A Washington Post analysis published last week estimated that Trump officials have been accused of violating court orders in "a third of the more than 160 lawsuits against the administration."
It would be very helpful to American democracy if the media would do its job and focus on the fact that the Garcia case represents a significant defeat for Trump and win for the rule of law.
In a surprise development, Kilmar Armando Abrego Garcia, the man living in Maryland illegally deported to El Salvador was returned to the United States to face charges of transporting undocumented migrants. For months, the Trump Administration and the judicial system had been odds over returning Garcia to the United States. The Supreme Court had ruled that the Trump Administration had to “facilitate” Garcia’s return but not “effectuate” it.
It is essential to note that the Trump Administration admitted in court documents that they had inappropriately deported Garcia to El Salvador where he was imprisoned in a notorious maximum security prison. In an oval office meeting in April with Salvadoran President Bukele, Trump made it clear that Garcia would not ever be returning to the United States. Attorney General Pam Bondi said Garcia “is never coming back to our country.”
The standoff between the Trump Administration and the courts led to talks of a constitutional crisis. Indeed, it was hard to see how the impasse would be resolved. Then, without any warning, Garcia was moved from El Salvador to face charges in Tennessee of smuggling undocumented immigrants. Instead of her blanket statement that Garcia would never return to American soil, Bondi now said that “Abrego Garcia has landed in the United States to face justice. He was a smuggler of humans and children and women. This is what American justice looks like.”
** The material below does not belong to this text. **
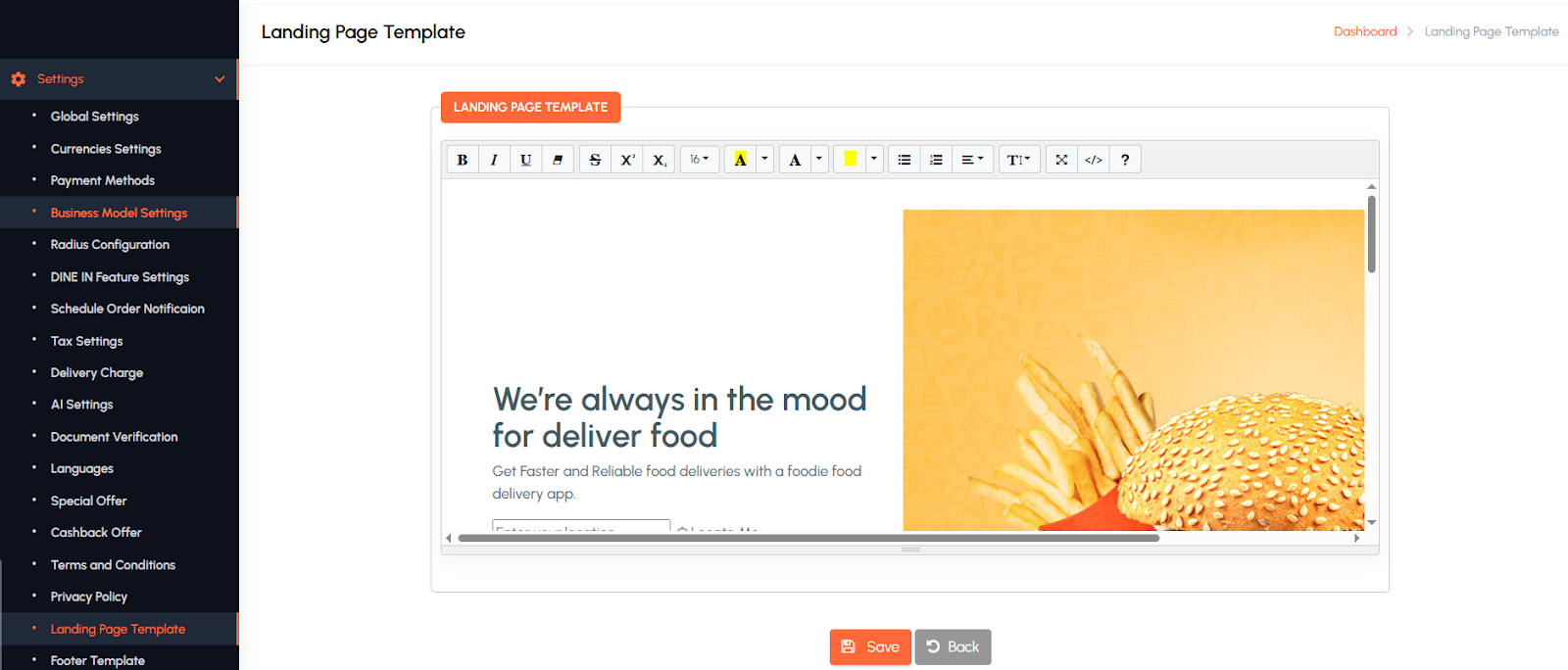Clear formatting with the eraser icon
This screenshot has width=1568, height=670.
pos(558,160)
The charges against Garcia are hotly disputed by his attorneys. Democrats on Capitol Hill are also challenging the evidence against Garcia. On CNN, Connecticut Senator Richard Blumenthal commented: “And I’ve heard again and again and again, as a prosecutor, as a United States attorney, federal prosecutor, as well as state attorney general, charges are not evidence. And so far, we’ve seen no evidence.”
Garcia’s return to the United States, even though he faces serious charges, is a real victory for the rule of law. As Maryland Senator Chris Van Hollen put it in a statement: “As I have repeatedly said, this is not about the man, it’s about his constitutional rights—and the rights of all. The Administration will now have to make its case in the court of law, as it should have all along.”
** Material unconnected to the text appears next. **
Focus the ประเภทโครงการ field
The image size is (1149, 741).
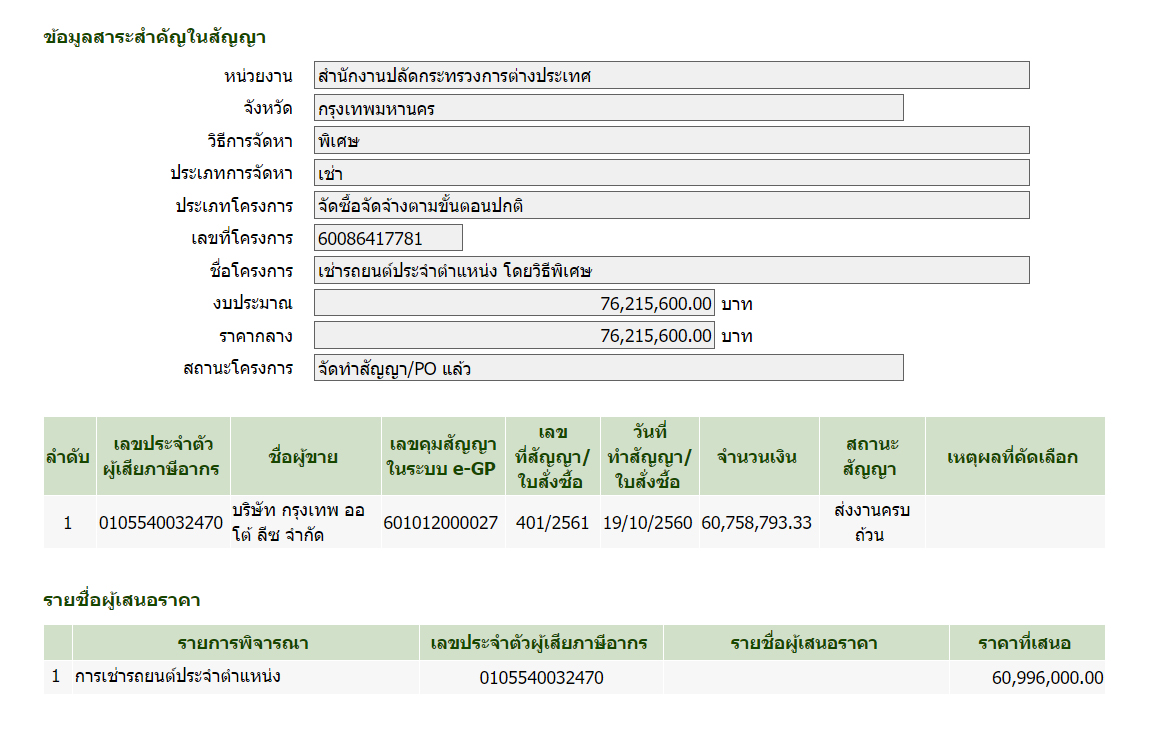click(671, 205)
For reasons that escape me, the mainstream media has not pointed out that Garcia’s return to the United States is a huge victory for the rule of law and a defeat for President Trump. Garcia is now in a judicial system facing charges, which will be tested in a court of law. His case will not be adjudicated by the whims of the Trump administration.
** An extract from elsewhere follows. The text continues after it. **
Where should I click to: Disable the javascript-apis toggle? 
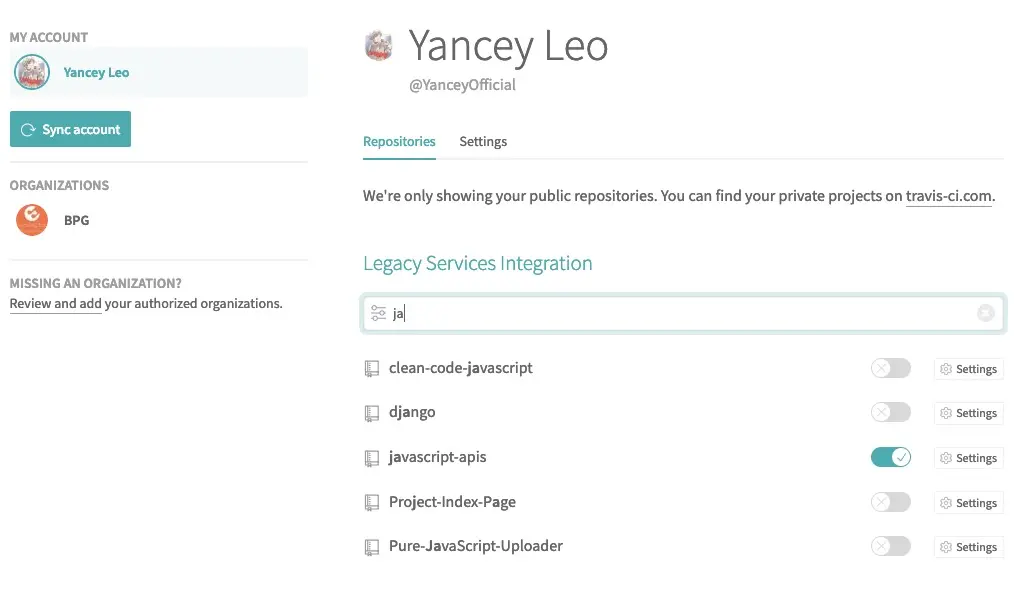point(891,458)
Recent events suggest that the Trump team realizes the importance of Garcia’s return to America. Trump is a master of the political counterpunch which distracts the media and public’s attention from the matter at hand. I strongly doubt that Trump would have deployed National Guard troops to Los Angeles to quell protests had he not suffered a defeat in the Garcia case. It is, as the New York Times put it, the political fight that President Trump is looking for.
The hard task for Democrats is to respond to Trump’s provocations while keeping the focus on the rights to a fair trial, due process and peaceful protest. It would be very helpful to American democracy if the media would do its job and focus on the fact that the Garcia case represents a major defeat for Trump and a victory for the rule of law.